I’ve just got a new iPhone 7 and while I am loving the transfer from Android, the battery backup and charging time are irksome.

I looked around some and realised that 12W chargers work much better than the 5W one supplied with the phone.

So I was planning to get the Anker 12W charger -

https://www.amazon.com/gp/product/B072K6BLJJ/ref=oh_aui_detailpage_o08_s01?ie=UTF8&psc=1

instead of the more expensive but not necessarily better quality iPad one.

However, I wonder if there may not be a method in the madness in the decision to supply a 5W charger? Does this not ensure a much longer lifespan of the battery, especially since a lot of users keep their iPhones for more than 3 years. Or are there other reasons such as cost for this decision?

So I am wondering if I may end up negatively effecting the lifespan of the phone’s battery by shifting to a 12W charger?

Thanks!


----------



## Masterchiefxx17 (Feb 27, 2010)

iPhone's come with a 1 amp charger, so using a charger like the one you listed where it's going to output 2.4 amps, over time it will harm the batter. It would be over time.


The charger you listed is also a smart charger, so, it will only output what the iPhone will accept. It would be the same of what you have now.

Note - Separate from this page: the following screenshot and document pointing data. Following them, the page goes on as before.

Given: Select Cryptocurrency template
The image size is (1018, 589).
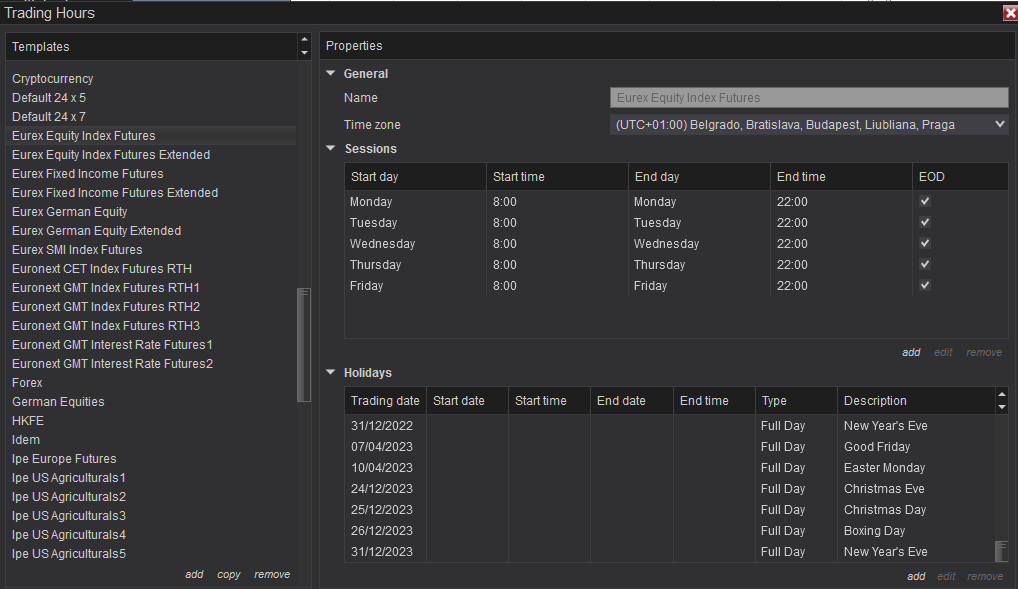Looking at the screenshot, I should coord(53,79).
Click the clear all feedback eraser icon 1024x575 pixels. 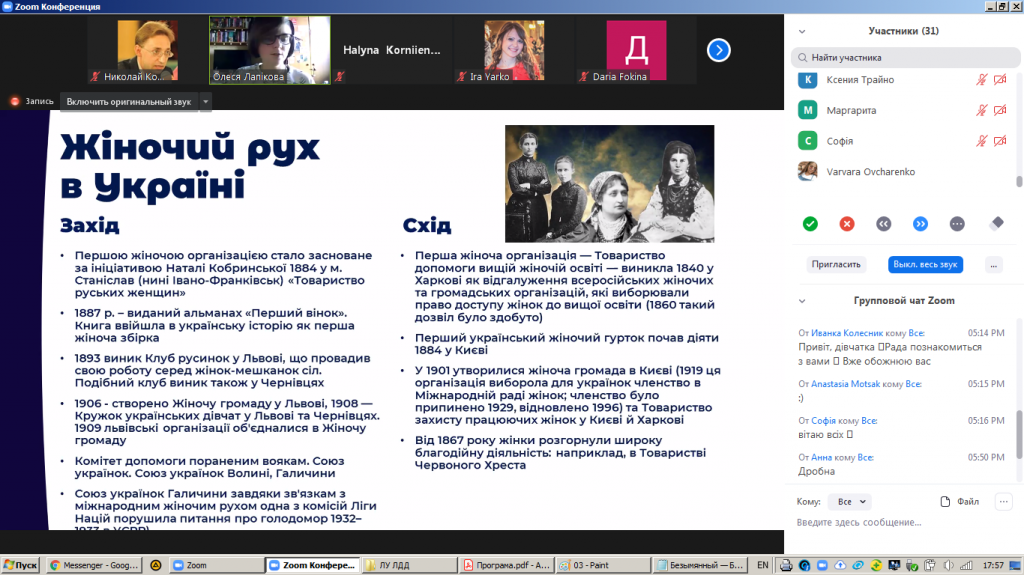click(997, 223)
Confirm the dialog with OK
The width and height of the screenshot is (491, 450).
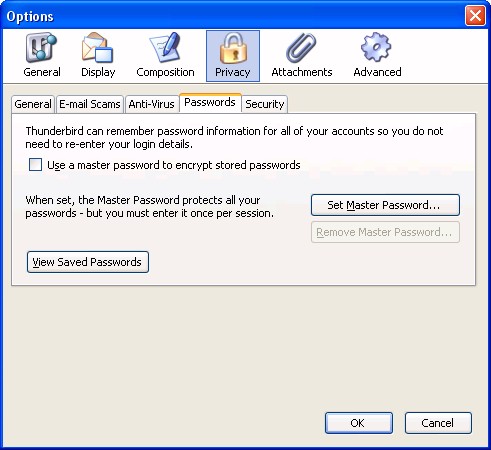coord(359,423)
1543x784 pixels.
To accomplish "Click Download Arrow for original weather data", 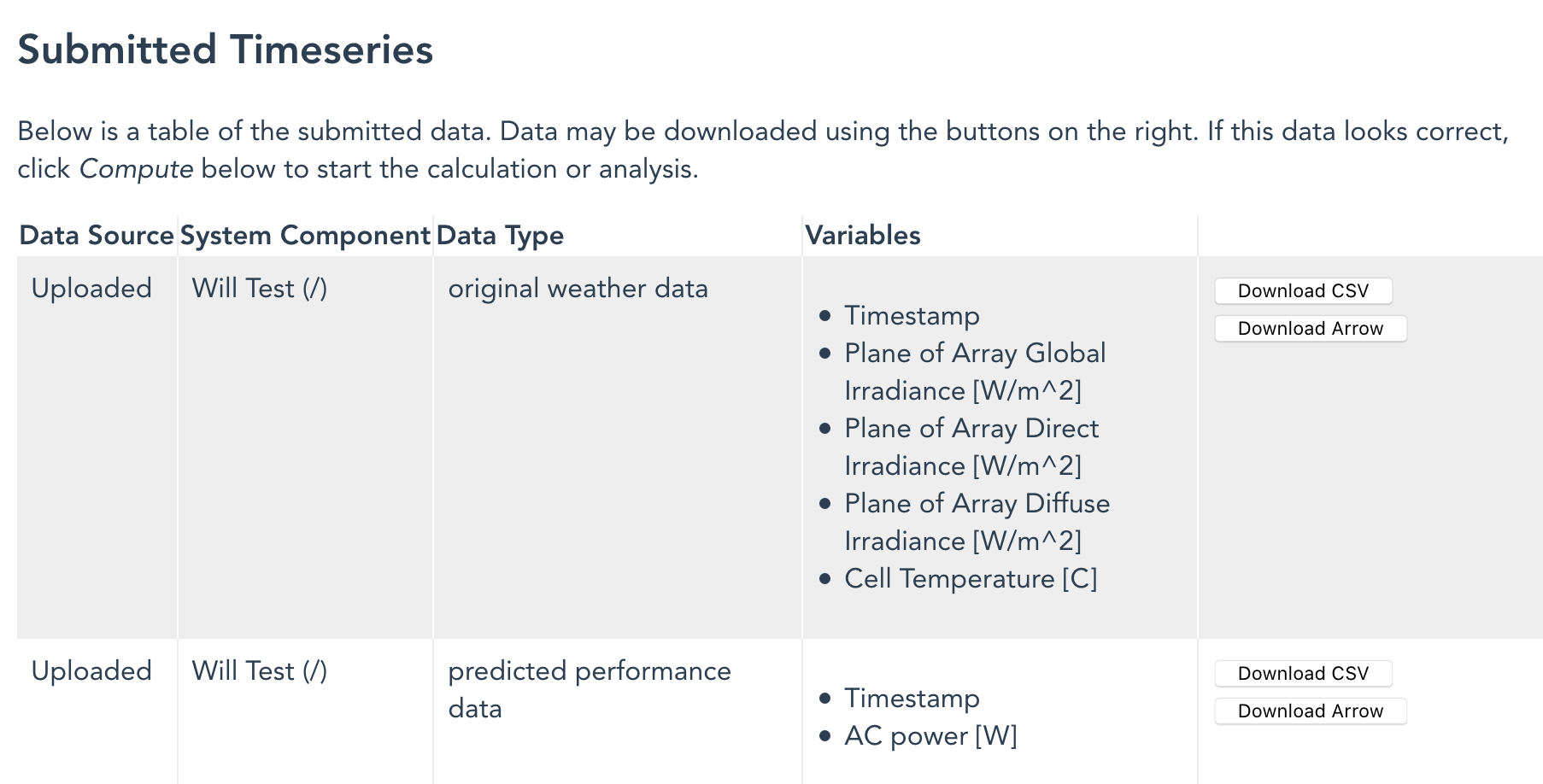I will pyautogui.click(x=1310, y=328).
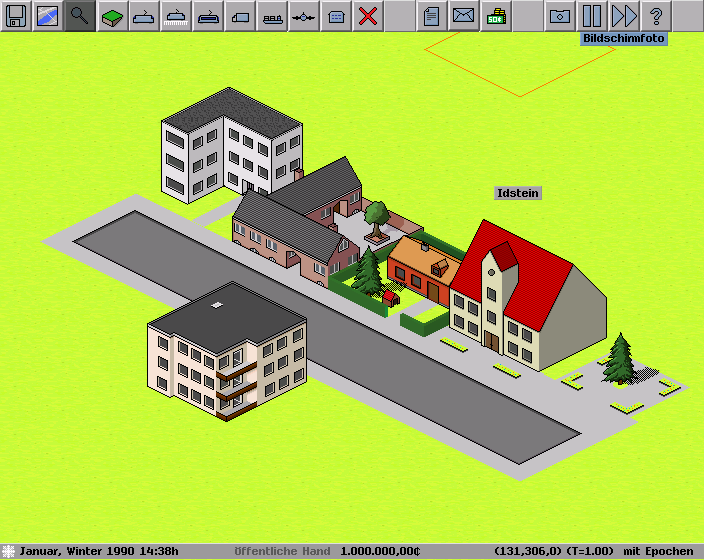
Task: Open the lists document icon
Action: [432, 16]
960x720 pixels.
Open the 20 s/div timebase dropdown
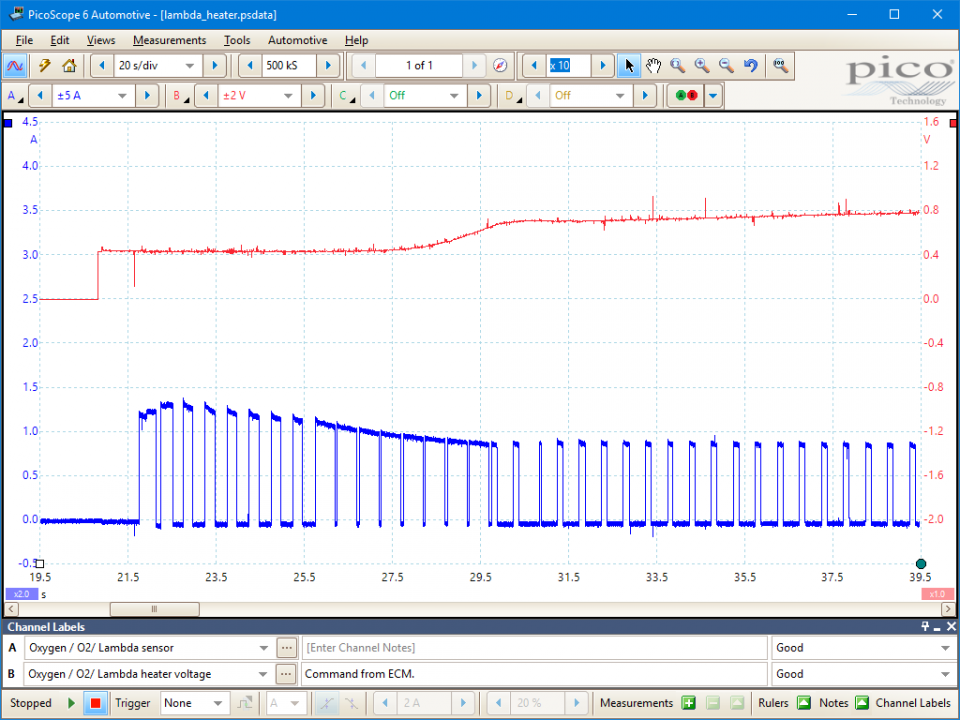[157, 66]
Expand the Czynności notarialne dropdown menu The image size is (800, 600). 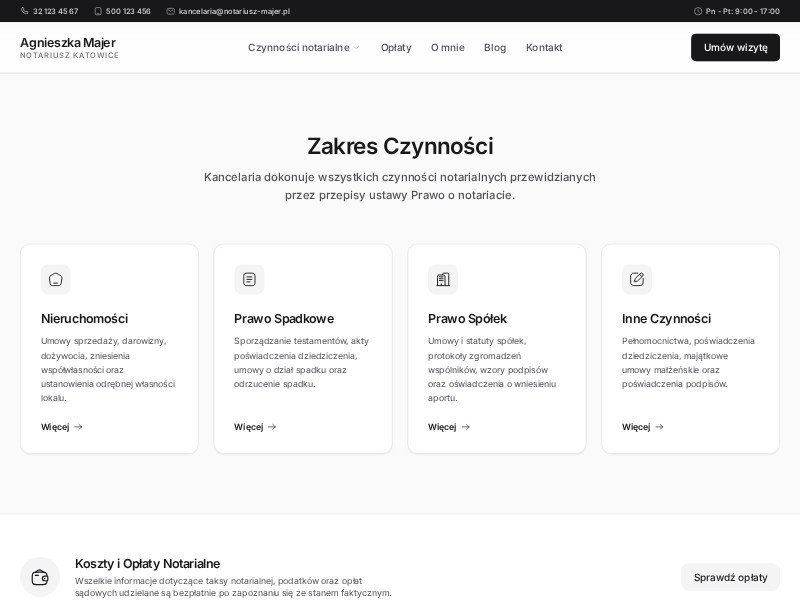(304, 48)
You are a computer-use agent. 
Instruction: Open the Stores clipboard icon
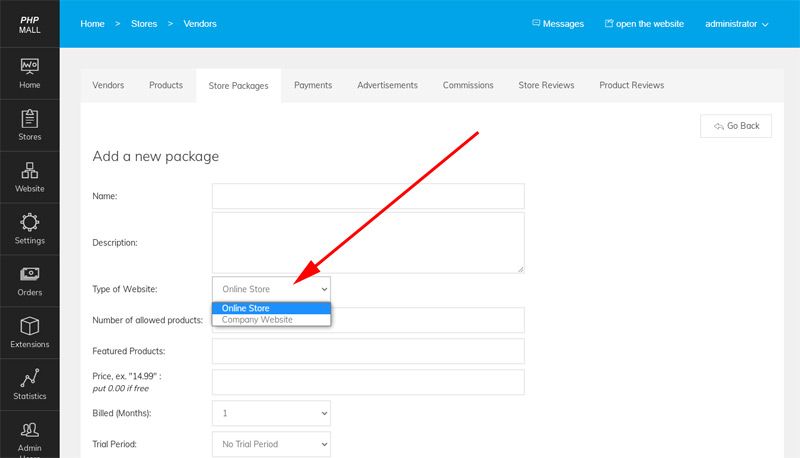coord(30,120)
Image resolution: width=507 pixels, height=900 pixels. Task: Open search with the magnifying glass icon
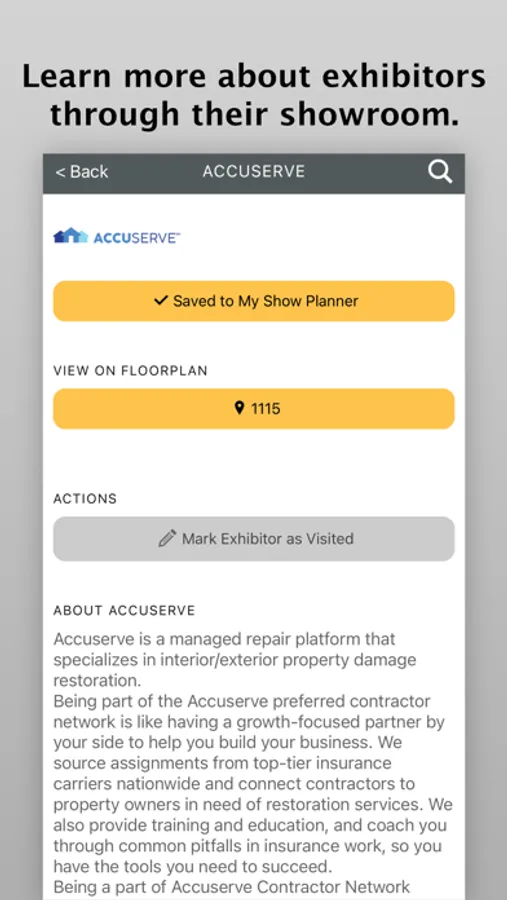pos(440,172)
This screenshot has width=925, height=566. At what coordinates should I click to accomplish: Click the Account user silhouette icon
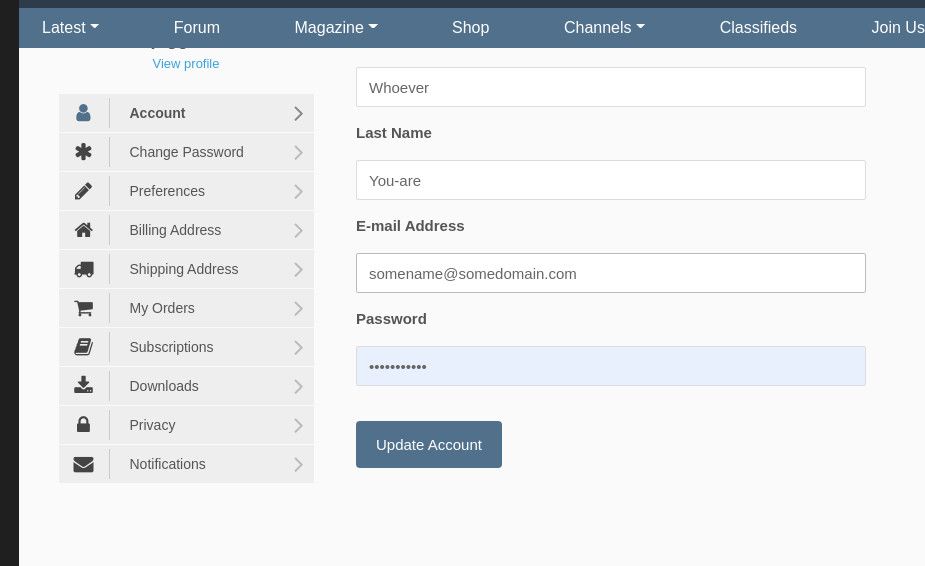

I would recommend sticking with the original Apple charger.


----------



## AM_SOS (Jul 8, 2010)

If it will only output what the iPhone will accept then will there be much more current than the 1 A provided by the standard charger?
I know higher current charging is not a good thing from the point of prolonging the lifespan but would you know how much current the Anker will actually provide?
I was also told to try and keep the charge between 50% to 75 or 80%. Apparently, fast charging works most effectively and therefore most "damages" the battery when charging from 0% or "from the bottom".
So maybe if I use the Anker charger within the 50-80% range it's effect will similar to the standard charger? What do you think?
Thanks


----------



## Wizmo (Apr 3, 2011)

*From my experience with extensive client feedback, the fast charging will eventually damage the battery. It will be more drastic the deeper the discharge below about 40%. Stay with the original charger if you value longevity. Go for the fast charge if your time is more valuable...

YMMV 

*


----------



## Masterchiefxx17 (Feb 27, 2010)

AM_SOS said:


> If it will only output what the iPhone will accept then will there be much more current than the 1 A provided by the standard charger?
> I know higher current charging is not a good thing from the point of prolonging the lifespan but would you know how much current the Anker will actually provide?
> I was also told to try and keep the charge between 50% to 75 or 80%. Apparently, fast charging works most effectively and therefore most "damages" the battery when charging from 0% or "from the bottom".
> So maybe if I use the Anker charger within the 50-80% range it's effect will similar to the standard charger? What do you think?
> Thanks



I'm not a fan of fast charging. It harms the battery over time and only used for those who live away from the charger. If you charge your phone every night, it should be fine.


The Anker is going to only output what the iPhone will draw, it won't force the electrons into the battery unless requested.


A smartphone charges much faster until it hits around 80 percent. After it hits 80 percent, the electrons have a tougher time to fill in the battery. It's like blowing up a balloon. Once the balloon begins to fill up with air, it gets harder to fill it.


----------